_QUOTED PASSAGE_.

※

Re: [OpenAFS] RHEL 7.5 beta / 3.10.0-830.el7.x86_66 kernel lock up

2018-03-23 Thread Stephan Wiesand

> On 23. Mar 2018, at 12:27, Kodiak Firesmith  wrote:
> 
> I've also tested gsgatlin's 7.5beta RPMs and they work great.  Any chance 
> we'll see the rh75enotdir patch integrated into a release of 1.6.22.3 soon?  
> I'm wondering if it'll be worth it to manually apply that patch to a rebuild 
> of the official OpenAFS RPMs if this isn't on the block for being merged and 
> released soon - but I don't want to blow the time applying that patch to a 
> re-roll if a fixed official release is forthcoming.

We are planning to release a 1.6.22.3 addressing the ENOTDIR issue with the 
EL7.5 kernel soon after the EL7.5 GA release.

- Stephan

> Thanks!
>  - Kodiak
> 
> 
> On Fri, Mar 2, 2018 at 3:47 AM, Anders Nordin  wrote:
> Hello,
> 
> Is there any progress on this issue? Can we expect a stable release for RHEL 
> 7.5?
> 
> MVH
> Anders
> 
> -Original Message-
> From: openafs-info-ad...@openafs.org [mailto:openafs-info-ad...@openafs.org] 
> On Behalf Of Benjamin Kaduk
> Sent: den 9 februari 2018 01:02
> To: Kodiak Firesmith 
> Cc: openafs-info 
> Subject: Re: [OpenAFS] RHEL 7.5 beta / 3.10.0-830.el7.x86_66 kernel lock up
> 
> On Wed, Feb 07, 2018 at 11:46:28AM -0500, Kodiak Firesmith wrote:
> > Hello again All,
> >
> > As part of continued testing, I've been able to confirm that the
> > SystemD double-service startup thing only happens to my hosts when
> > going from RHEL
> > 7.4 to RHEL 7.5beta.  On a test host installed directly as RHEL
> > 7.5beta, I get a bit farther with 1.6.18.22, in that I get to the
> > point where OpenAFS "kind of" works.
> 
> Thanks for tracking this down.  The rpm packaging maintainers may want to try 
> to track down why the double-start happens in the upgrade scenario, as that's 
> pretty nasty behavior.
> 
> > What I'm observing is that the openafs client Kernel module (built by
> > DKMS) loads fine, and just so long as you know where you need to go in
> > /afs, you can get there, and you can read and write files and the OpenAFS 
> > 'fs'
> > command works.  But doing an 'ls' of /afs or any path underneath
> > results in
> > "ls: reading directory /afs/: Not a directory".
> >
> > I ran an strace of a good RHEL 7.4 host running ls on /afs, and a RHEL
> > 7.5beta host running ls on /afs and have created pastebins of both, as
> > well as an inline diff.
> >
> > All can be seen at the following locations:
> >
> > works
> > https://paste.fedoraproject.org/paste/Hiojt2~Be3wgez47bKNucQ
> >
> > fails
> > https://paste.fedoraproject.org/paste/13ZXBfJIOMsuEJFwFShBfg
> >
> >
> > diff
> > https://paste.fedoraproject.org/paste/FJKRwep1fWJogIDbLnkn8A
> >
> > Hopefully this might help the OpenAFS devs, or someone might know what
> > might be borking on every RHEL 7.5 beta host.  It does fit with what
> > other
> > 7.5 beta users have observed OpenAFS doing.

※

Pointing data for screenshots:
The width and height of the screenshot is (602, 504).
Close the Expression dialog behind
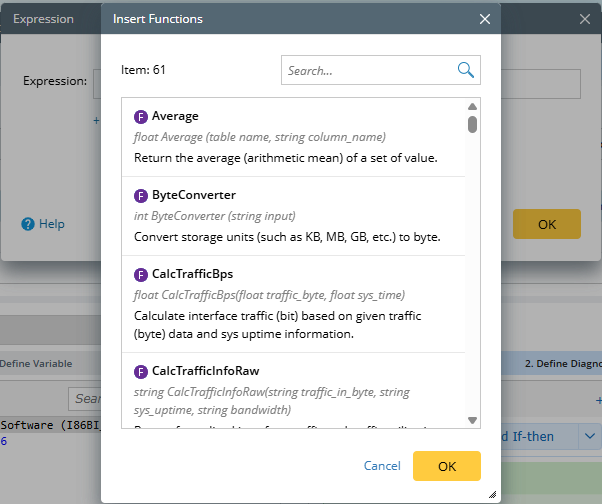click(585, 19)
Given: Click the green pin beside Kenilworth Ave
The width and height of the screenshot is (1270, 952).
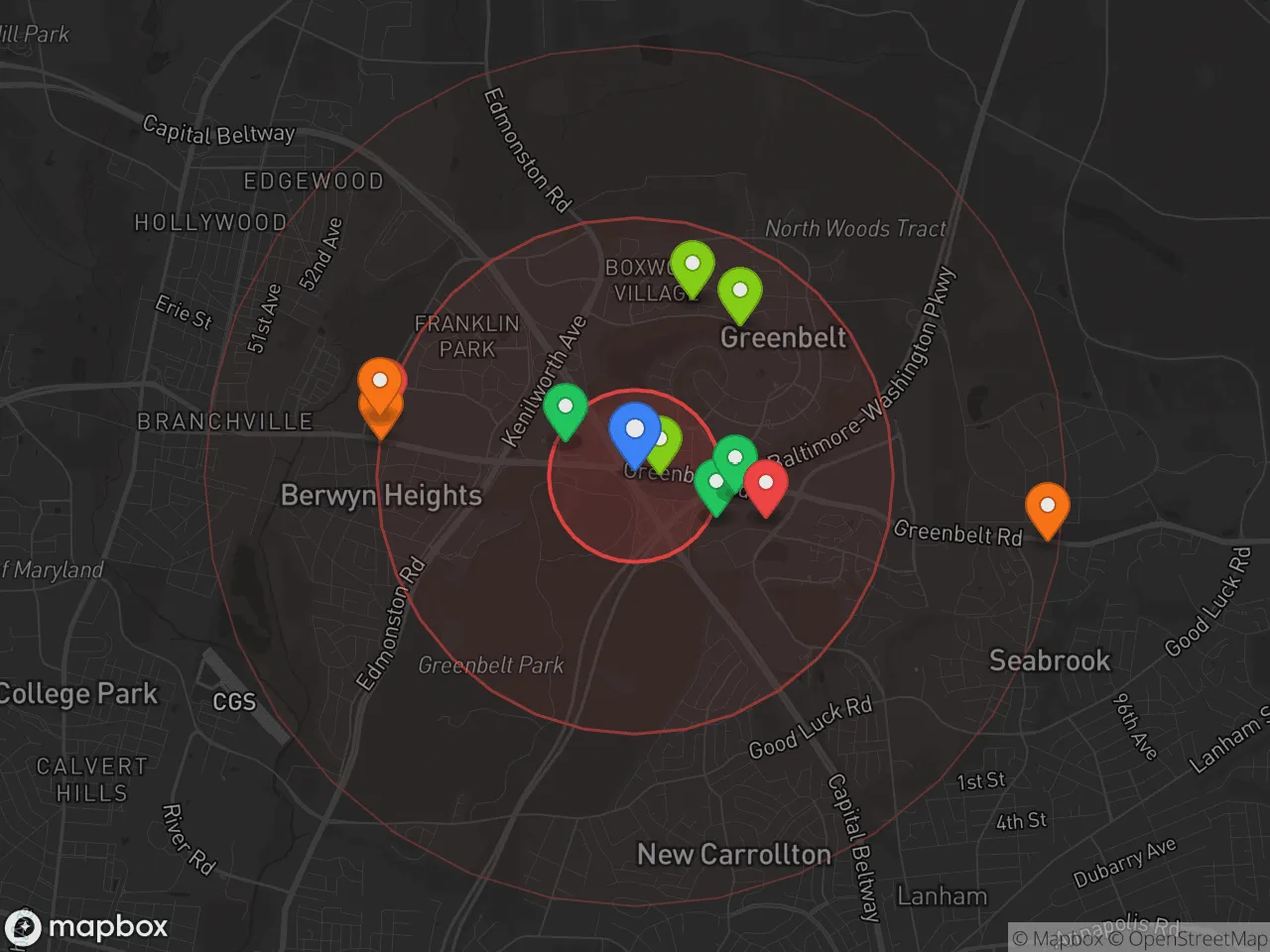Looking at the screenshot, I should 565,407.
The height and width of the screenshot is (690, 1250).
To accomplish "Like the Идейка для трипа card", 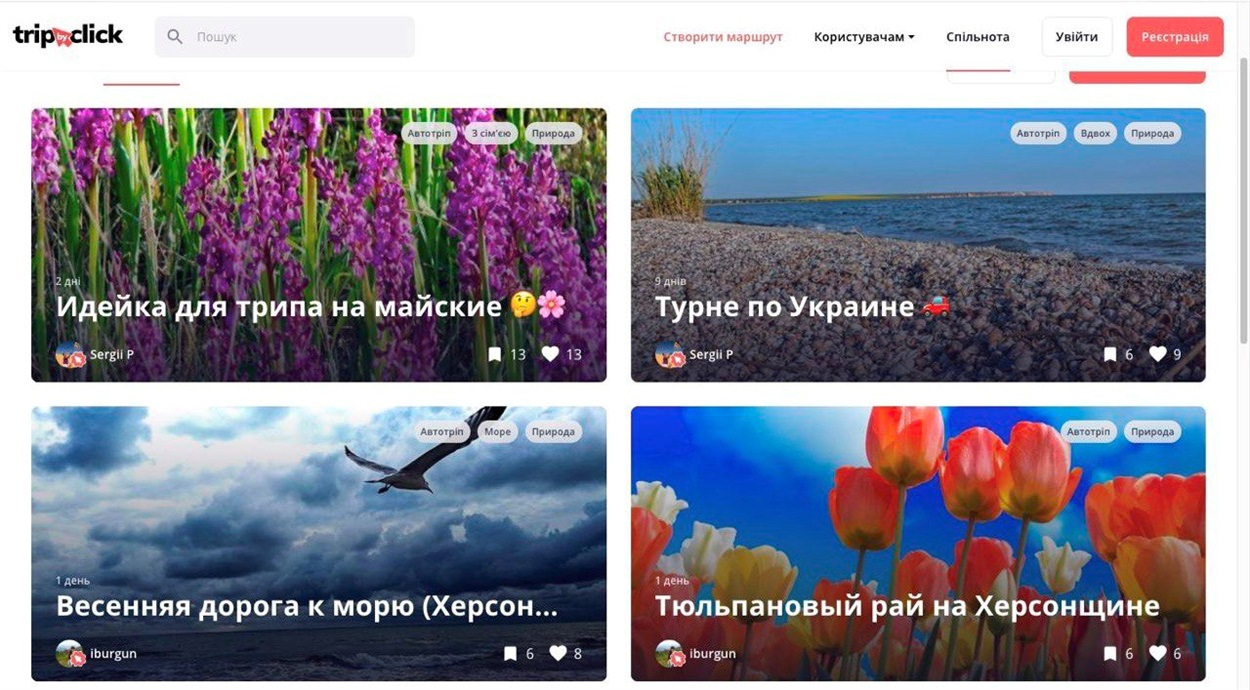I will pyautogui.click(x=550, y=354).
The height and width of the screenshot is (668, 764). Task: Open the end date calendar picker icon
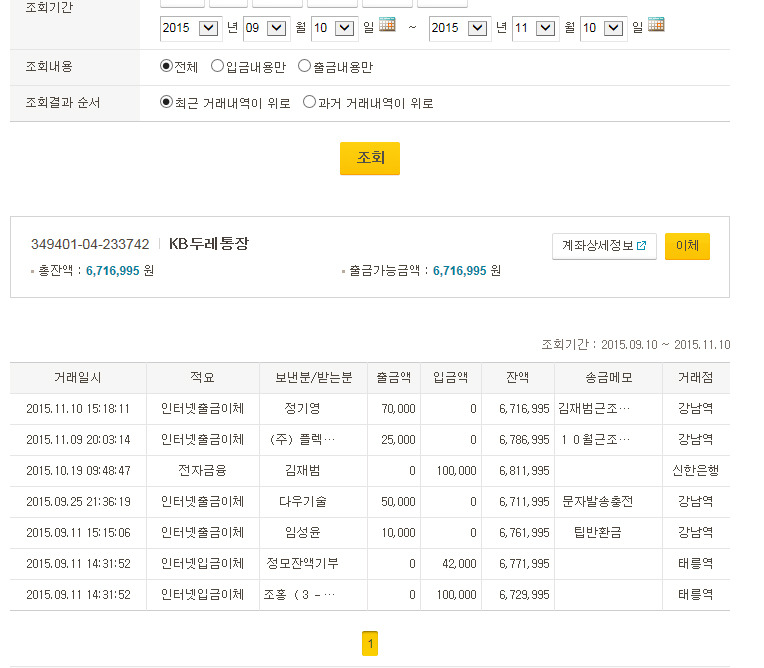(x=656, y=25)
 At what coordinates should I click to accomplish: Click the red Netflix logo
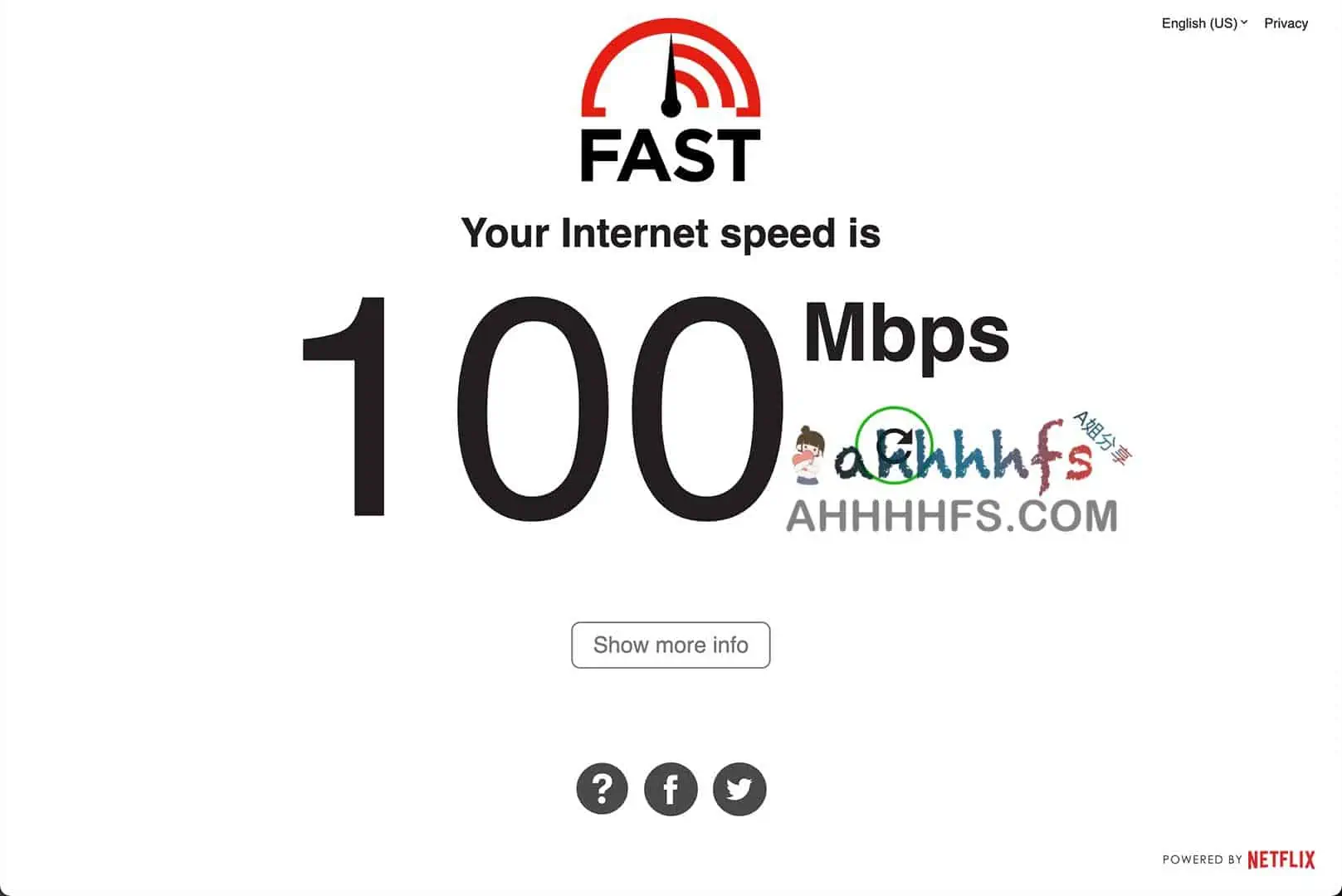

※

_CHALLENGE_.
According to the OpenAFS mailing-list thread, when does the team plan to release 1.6.22.3 addressing the ENOTDIR issue?

_REPLY TO THE EXERCISE_.
Soon after the EL7.5 GA release.